Al Nuaimi, also the Chairman of IMMC’s Supreme Committee, explained that the council is aimed at coordinating the efforts of Muslim minority institutions by encouraging members to contribute to the renaissance of their states, correcting the stereotypical image of Islam and Muslims.
“The charter of the new organization will be worked out during a conference in Abu Dhabi next May 8-9 to address challenges and opportunities of around 500 million Muslims working and living outside the Islamic World,” he explained.
The IMMC will also explore ways for them to fulfill their role as both good Muslims and good citizens and encourage positive contribution to the society.
“The constituent assembly of IMMC will be held during the World Conference of Muslim Minorities in non-Muslim Communities which will be attended by around 400 participants,” Al Nuaimi said.
The Vice-Chairman of IMMC’s Supreme Committee, Dr.
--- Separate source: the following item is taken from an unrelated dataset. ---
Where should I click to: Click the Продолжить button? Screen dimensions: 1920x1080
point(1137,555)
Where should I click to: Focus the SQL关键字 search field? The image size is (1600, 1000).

Mohammad Al Bechari, the secretary-general of the European Islamic Conference, said: “we’ll launch the Global Charter of Muslim Minorities of Rights and Freedoms and the strategic plan to promote the civilizational role of Muslim minorities.”
“This is a unique event and the first of its kind in history to bring together Muslim minorities, who aren’t members of the Organization of Islamic Countries (OIC), to highlight the need for peace and tolerance and the importance of coexistence with people of other religions and cultures,” he added.
Thousands of miles away in Istanbul, the Turkish Presidency of Religious Affairs kicked off on Monday a four-day international summit to discuss problems facing world’s Muslim minorities.
The official statement of Istanbul’s World Muslim Minorities summit informed that around 250 Muslim academics, activists, journalists and writers from 100 countries are participating in the event.
The Turkish President Recep Tayyip Erdogan, who attended Istanbul’s summit, said: “Just like the direction of the Qibla is same, the hearts of all Muslims are also same despite them being in different locations around the world,” Anadolu Agency reported.
“Today, attacks on Muslims and refugees have become commonplace in many states,” he added.